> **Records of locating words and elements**

□ □ □ □ □

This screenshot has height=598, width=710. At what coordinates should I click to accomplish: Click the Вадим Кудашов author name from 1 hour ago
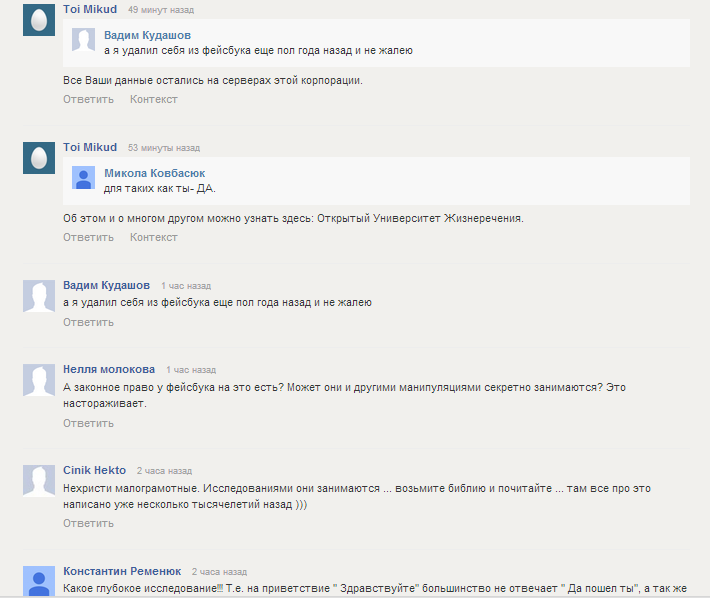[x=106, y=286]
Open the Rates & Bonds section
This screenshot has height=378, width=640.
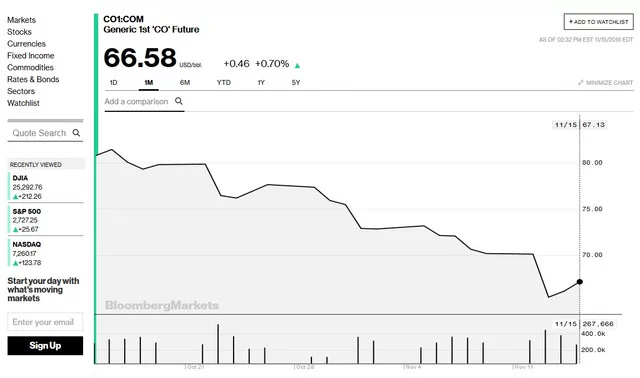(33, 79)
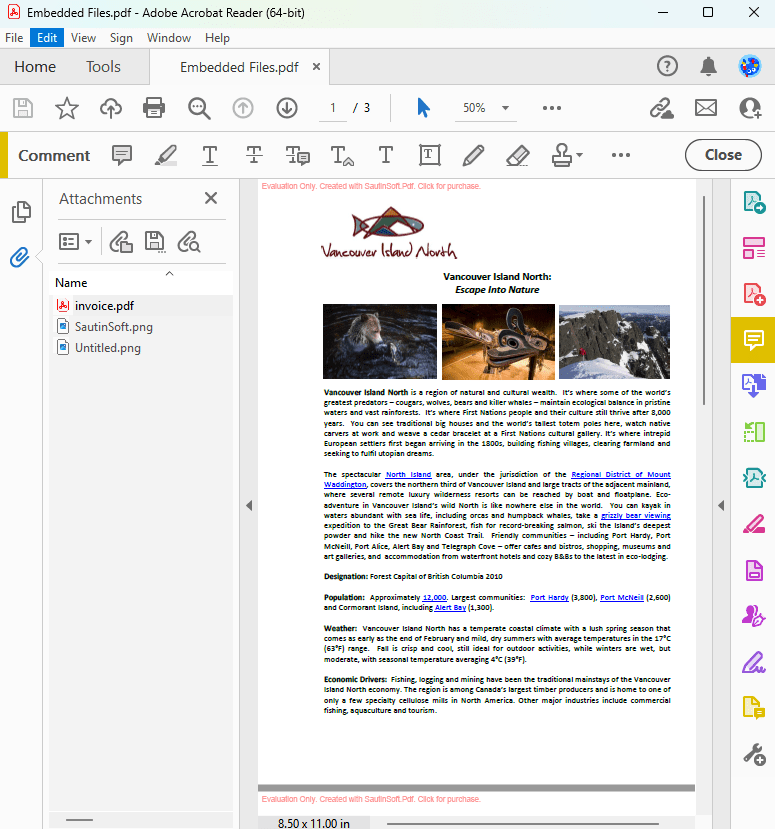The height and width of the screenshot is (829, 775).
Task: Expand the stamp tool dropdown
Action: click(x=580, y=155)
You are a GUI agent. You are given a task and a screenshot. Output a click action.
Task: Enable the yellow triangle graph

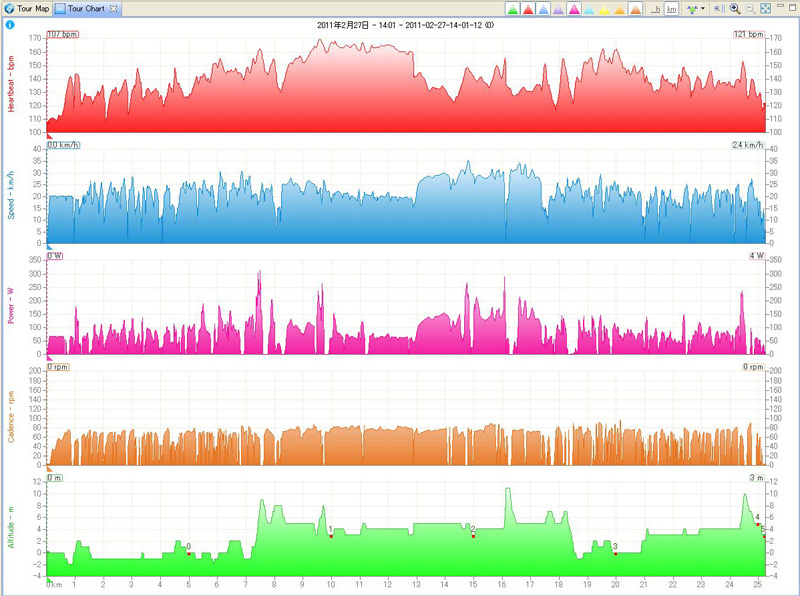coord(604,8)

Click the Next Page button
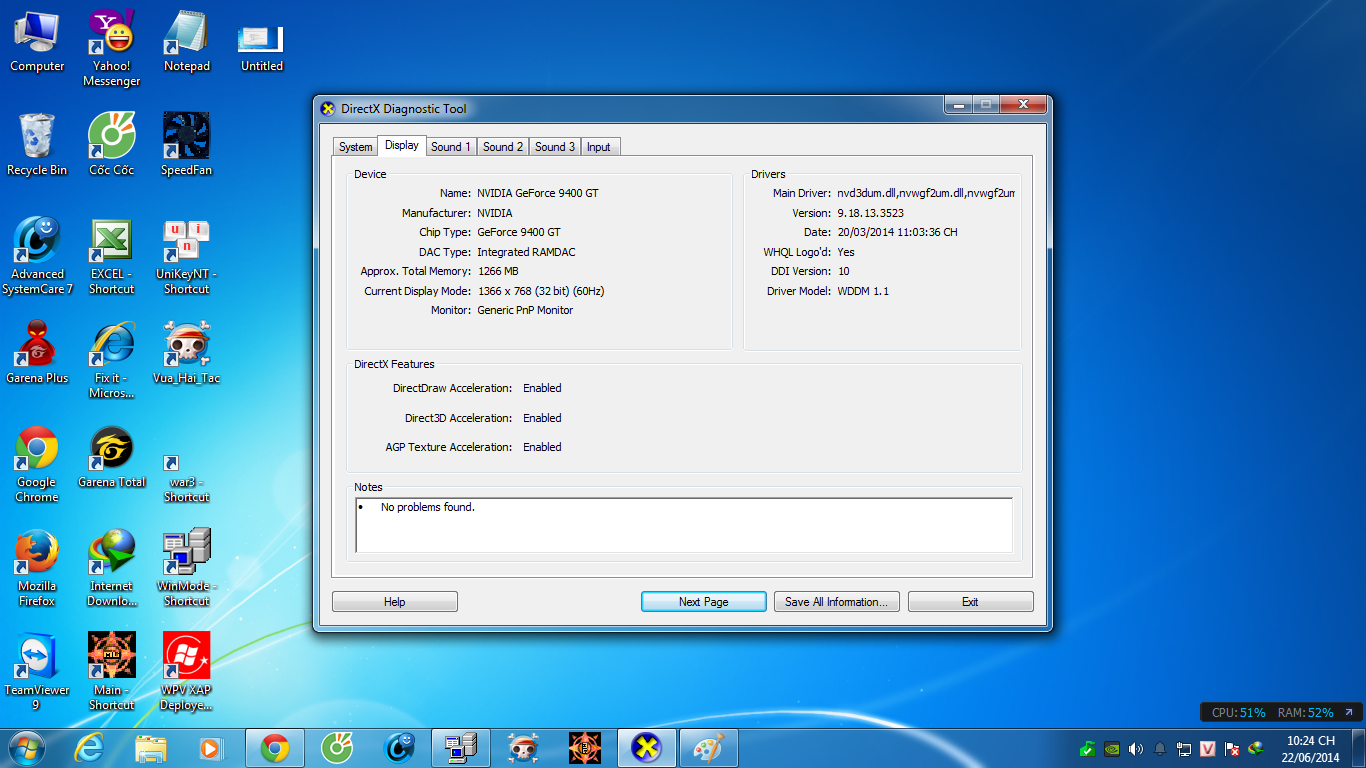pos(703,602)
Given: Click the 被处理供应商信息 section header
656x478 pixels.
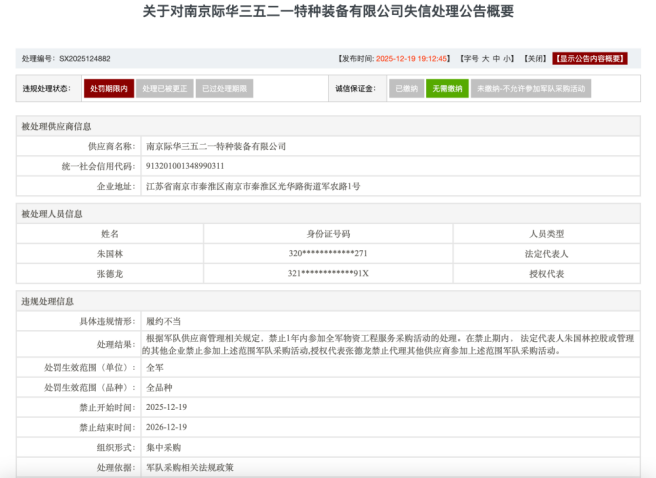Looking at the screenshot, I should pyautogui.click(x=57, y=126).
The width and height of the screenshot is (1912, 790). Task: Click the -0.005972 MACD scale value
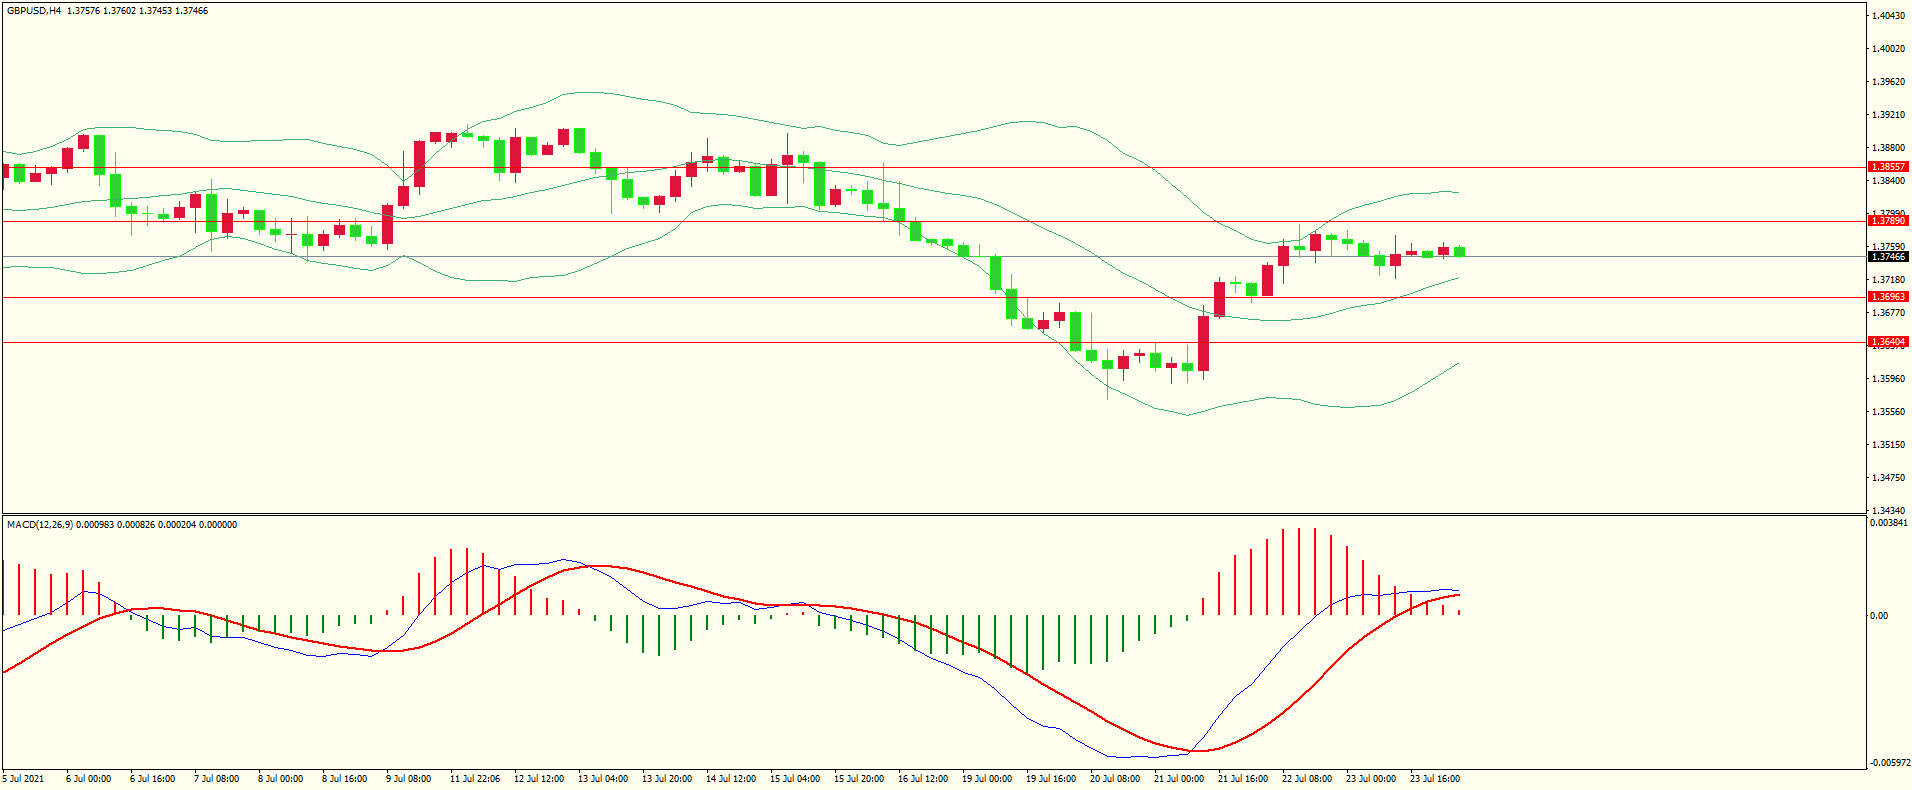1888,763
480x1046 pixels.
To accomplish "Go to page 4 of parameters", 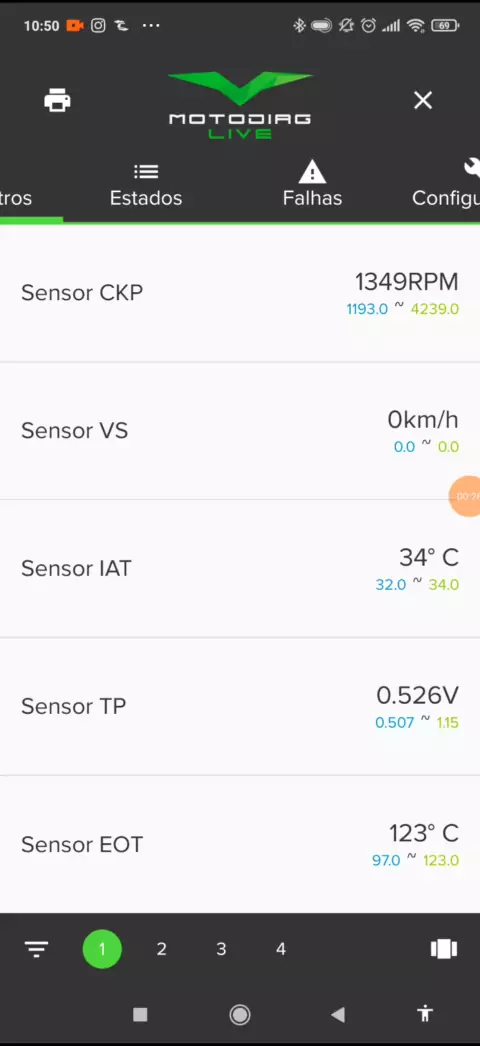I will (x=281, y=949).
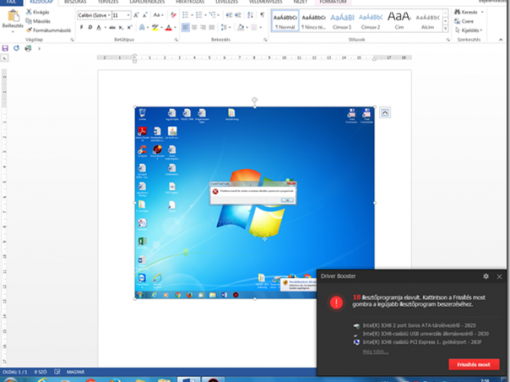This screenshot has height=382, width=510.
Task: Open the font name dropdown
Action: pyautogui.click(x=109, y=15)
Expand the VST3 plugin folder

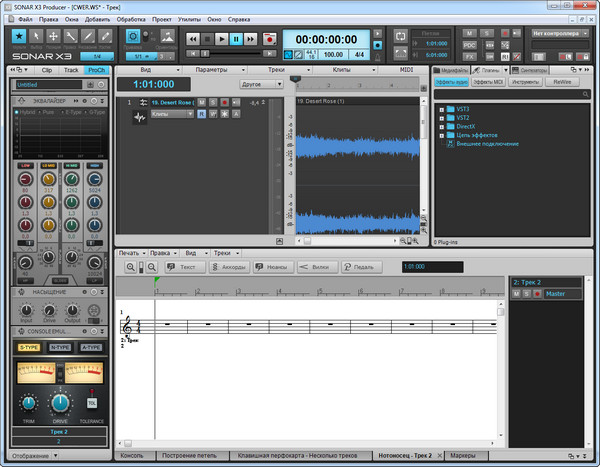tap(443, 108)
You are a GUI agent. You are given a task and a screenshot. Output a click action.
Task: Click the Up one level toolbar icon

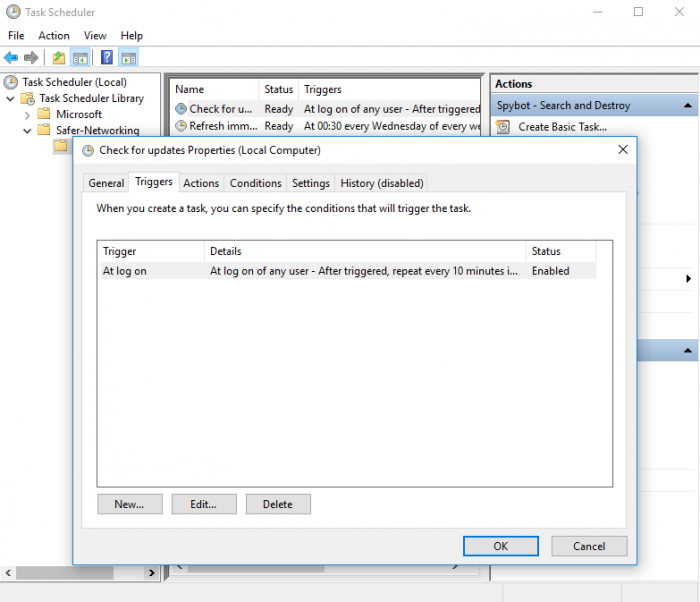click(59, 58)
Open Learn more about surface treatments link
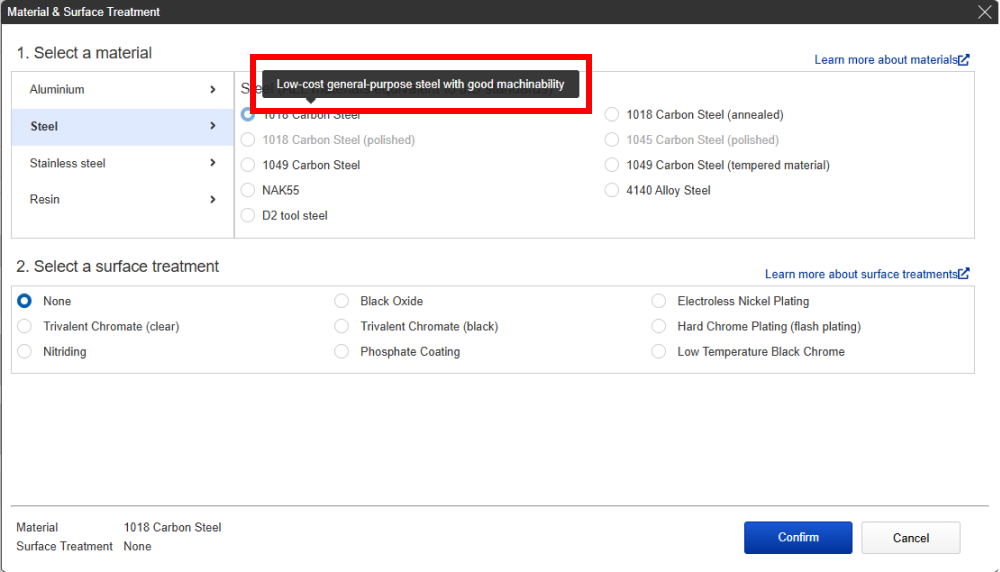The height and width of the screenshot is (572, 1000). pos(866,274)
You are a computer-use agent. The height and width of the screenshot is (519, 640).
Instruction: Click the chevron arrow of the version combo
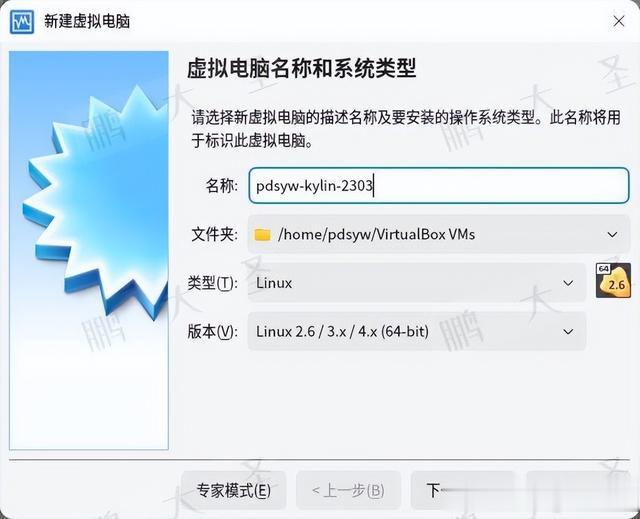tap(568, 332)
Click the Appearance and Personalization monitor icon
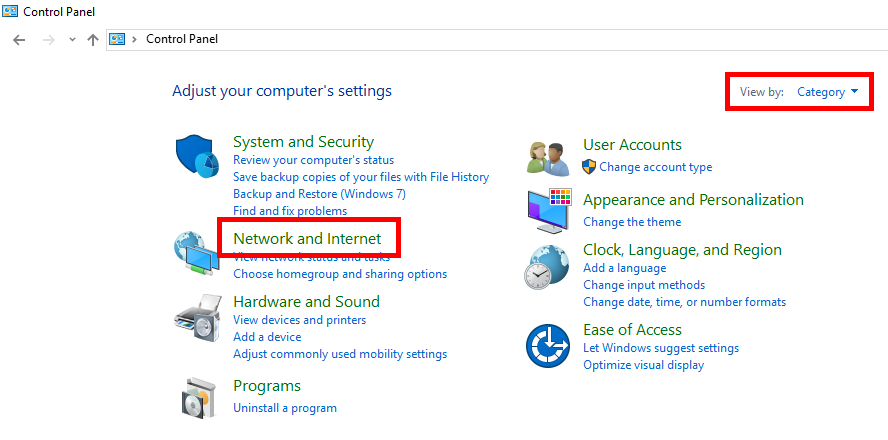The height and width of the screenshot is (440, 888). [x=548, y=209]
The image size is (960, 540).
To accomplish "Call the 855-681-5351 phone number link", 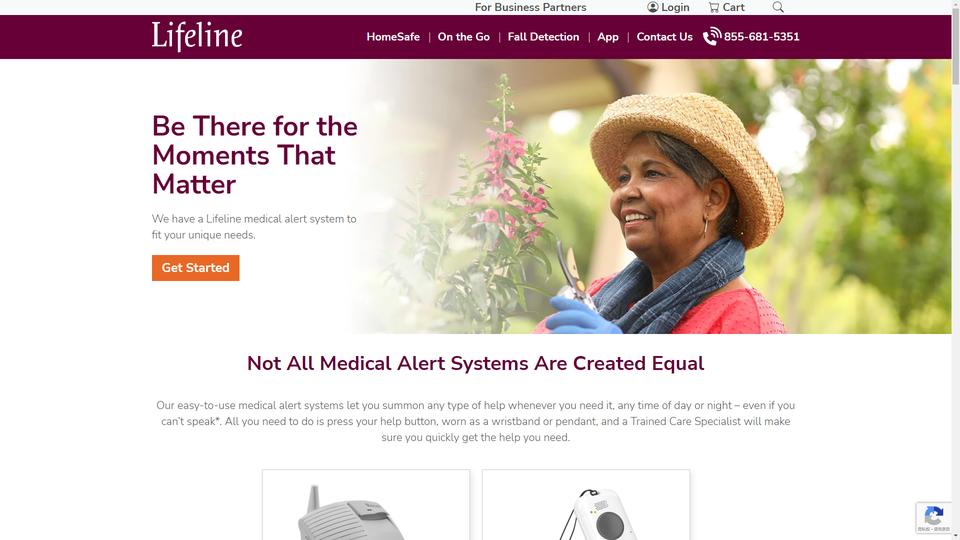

□ □ □ □ □

> **TASK BRIEF**
Copy out, word for word, the stretch of the items from the line containing "Open Learn more about surface treatments link" through the end of the items. Leave the pictures out of your copy.

> **EXERCISE RESULT**
Open Learn more about surface treatments link
The height and width of the screenshot is (572, 1000). pos(866,274)
You are a computer-use agent. The height and width of the screenshot is (519, 640).
Instruction: Click the chevron arrow of the version combo
tap(568, 332)
Click the Appearance and Personalization monitor icon
The height and width of the screenshot is (440, 888). [x=548, y=209]
The image size is (960, 540).
To accomplish "Call the 855-681-5351 phone number link", 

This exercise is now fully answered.